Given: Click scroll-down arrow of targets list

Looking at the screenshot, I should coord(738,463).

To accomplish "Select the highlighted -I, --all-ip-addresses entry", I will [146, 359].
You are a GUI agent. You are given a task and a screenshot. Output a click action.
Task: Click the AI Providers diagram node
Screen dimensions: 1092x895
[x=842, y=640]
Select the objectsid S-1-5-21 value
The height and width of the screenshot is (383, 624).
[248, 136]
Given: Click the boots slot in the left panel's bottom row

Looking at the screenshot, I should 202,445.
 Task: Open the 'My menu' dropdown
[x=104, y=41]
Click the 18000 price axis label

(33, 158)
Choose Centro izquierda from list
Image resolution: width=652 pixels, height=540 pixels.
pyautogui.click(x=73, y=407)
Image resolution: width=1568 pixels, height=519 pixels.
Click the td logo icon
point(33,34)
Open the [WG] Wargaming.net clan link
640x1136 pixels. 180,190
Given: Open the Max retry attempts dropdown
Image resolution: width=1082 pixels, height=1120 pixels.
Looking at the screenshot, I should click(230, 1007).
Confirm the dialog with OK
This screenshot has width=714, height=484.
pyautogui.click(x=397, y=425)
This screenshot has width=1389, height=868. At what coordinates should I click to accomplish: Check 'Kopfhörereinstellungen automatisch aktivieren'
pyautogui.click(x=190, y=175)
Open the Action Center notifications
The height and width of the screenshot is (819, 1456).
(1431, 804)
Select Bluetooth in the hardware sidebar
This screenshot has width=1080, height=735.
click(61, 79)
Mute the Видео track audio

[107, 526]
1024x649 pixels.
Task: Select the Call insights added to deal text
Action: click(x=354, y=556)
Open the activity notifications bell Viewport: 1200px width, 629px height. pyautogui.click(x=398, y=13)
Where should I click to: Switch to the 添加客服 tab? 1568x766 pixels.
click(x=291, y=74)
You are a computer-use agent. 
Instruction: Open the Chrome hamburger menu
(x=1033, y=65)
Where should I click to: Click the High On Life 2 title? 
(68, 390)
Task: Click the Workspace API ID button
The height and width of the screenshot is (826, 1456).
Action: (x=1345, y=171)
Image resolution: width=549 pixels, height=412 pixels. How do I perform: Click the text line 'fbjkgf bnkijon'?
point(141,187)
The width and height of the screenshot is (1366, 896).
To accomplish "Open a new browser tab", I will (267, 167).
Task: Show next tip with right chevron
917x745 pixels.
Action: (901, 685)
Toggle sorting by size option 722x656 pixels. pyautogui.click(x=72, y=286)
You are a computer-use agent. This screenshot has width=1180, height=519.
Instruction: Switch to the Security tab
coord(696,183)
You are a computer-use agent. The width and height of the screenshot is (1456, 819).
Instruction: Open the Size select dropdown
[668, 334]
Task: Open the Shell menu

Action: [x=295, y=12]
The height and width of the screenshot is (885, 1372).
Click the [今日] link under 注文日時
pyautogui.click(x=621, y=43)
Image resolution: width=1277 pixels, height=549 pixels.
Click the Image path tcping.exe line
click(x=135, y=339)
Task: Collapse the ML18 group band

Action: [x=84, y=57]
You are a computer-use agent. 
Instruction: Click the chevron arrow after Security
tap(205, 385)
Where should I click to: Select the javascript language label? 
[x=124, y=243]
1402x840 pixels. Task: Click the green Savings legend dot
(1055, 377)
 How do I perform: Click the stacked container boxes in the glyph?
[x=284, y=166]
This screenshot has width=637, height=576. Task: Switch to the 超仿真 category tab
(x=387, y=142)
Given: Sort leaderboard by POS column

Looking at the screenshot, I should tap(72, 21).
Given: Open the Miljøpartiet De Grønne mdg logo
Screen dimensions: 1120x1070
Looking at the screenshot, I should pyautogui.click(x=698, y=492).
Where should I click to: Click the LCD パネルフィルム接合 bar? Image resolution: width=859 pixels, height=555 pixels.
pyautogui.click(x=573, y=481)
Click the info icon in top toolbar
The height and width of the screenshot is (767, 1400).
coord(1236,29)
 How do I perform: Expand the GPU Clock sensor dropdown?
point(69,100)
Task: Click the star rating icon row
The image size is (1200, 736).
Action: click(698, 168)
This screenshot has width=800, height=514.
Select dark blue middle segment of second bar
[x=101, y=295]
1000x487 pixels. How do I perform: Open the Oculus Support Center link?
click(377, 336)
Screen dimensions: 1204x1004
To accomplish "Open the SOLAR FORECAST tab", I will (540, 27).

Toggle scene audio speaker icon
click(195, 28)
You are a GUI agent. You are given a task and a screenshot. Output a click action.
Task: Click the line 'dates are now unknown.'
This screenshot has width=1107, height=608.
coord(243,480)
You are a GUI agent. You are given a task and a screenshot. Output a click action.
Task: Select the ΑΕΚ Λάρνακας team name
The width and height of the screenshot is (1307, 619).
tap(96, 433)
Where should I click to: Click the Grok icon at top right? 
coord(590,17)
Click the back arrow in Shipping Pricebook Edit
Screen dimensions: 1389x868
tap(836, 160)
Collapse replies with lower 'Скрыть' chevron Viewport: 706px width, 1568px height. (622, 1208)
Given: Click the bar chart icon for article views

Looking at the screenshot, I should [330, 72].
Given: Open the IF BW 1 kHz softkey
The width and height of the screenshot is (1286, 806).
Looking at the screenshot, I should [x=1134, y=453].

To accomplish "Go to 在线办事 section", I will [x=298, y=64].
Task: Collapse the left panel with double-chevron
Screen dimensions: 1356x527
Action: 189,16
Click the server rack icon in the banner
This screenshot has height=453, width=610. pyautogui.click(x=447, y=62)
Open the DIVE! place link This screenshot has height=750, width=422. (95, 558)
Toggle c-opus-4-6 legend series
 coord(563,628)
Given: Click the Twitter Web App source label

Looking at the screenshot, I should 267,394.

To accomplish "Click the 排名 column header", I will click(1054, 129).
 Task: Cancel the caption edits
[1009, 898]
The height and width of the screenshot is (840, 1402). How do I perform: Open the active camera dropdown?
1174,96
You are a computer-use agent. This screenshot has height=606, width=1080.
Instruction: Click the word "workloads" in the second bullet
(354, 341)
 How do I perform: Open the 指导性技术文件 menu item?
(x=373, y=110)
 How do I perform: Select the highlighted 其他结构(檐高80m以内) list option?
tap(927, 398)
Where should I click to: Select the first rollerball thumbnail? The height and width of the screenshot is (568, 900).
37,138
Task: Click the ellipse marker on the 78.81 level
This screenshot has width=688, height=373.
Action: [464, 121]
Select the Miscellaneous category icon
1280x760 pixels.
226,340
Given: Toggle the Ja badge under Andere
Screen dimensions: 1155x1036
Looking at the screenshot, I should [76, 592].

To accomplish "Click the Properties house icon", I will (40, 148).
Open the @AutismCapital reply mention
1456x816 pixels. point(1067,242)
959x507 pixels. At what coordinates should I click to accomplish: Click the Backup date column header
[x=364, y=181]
──────
À faire: Recopiez à l'identique les lignes de la liste ci-dessus, de celle qui contient « Task: Click the Workspace API ID button » à celle qui contient « coord(1236,29) », ces deux lignes comprises.

Réponse ci-dessous:
Task: Click the Workspace API ID button
The height and width of the screenshot is (826, 1456).
Action: (x=1345, y=171)
Image resolution: width=549 pixels, height=412 pixels. How do I perform: Click the text line 'fbjkgf bnkijon'?
point(141,187)
The width and height of the screenshot is (1366, 896).
To accomplish "Open a new browser tab", I will (267, 167).
Task: Show next tip with right chevron
917x745 pixels.
Action: (901, 685)
Toggle sorting by size option 722x656 pixels. pyautogui.click(x=72, y=286)
You are a computer-use agent. This screenshot has width=1180, height=519.
Instruction: Switch to the Security tab
coord(696,183)
You are a computer-use agent. The width and height of the screenshot is (1456, 819).
Instruction: Open the Size select dropdown
[668, 334]
Task: Open the Shell menu

Action: [x=295, y=12]
The height and width of the screenshot is (885, 1372).
Click the [今日] link under 注文日時
pyautogui.click(x=621, y=43)
Image resolution: width=1277 pixels, height=549 pixels.
Click the Image path tcping.exe line
click(x=135, y=339)
Task: Collapse the ML18 group band

Action: [x=84, y=57]
You are a computer-use agent. 
Instruction: Click the chevron arrow after Security
tap(205, 385)
Where should I click to: Select the javascript language label? 
[x=124, y=243]
1402x840 pixels. Task: Click the green Savings legend dot
(1055, 377)
 How do I perform: Click the stacked container boxes in the glyph?
[x=284, y=166]
This screenshot has width=637, height=576. Task: Switch to the 超仿真 category tab
(x=387, y=142)
Given: Sort leaderboard by POS column

Looking at the screenshot, I should tap(72, 21).
Given: Open the Miljøpartiet De Grønne mdg logo
Screen dimensions: 1120x1070
Looking at the screenshot, I should pyautogui.click(x=698, y=492).
Where should I click to: Click the LCD パネルフィルム接合 bar? Image resolution: width=859 pixels, height=555 pixels.
pyautogui.click(x=573, y=481)
Click the info icon in top toolbar
The height and width of the screenshot is (767, 1400).
coord(1236,29)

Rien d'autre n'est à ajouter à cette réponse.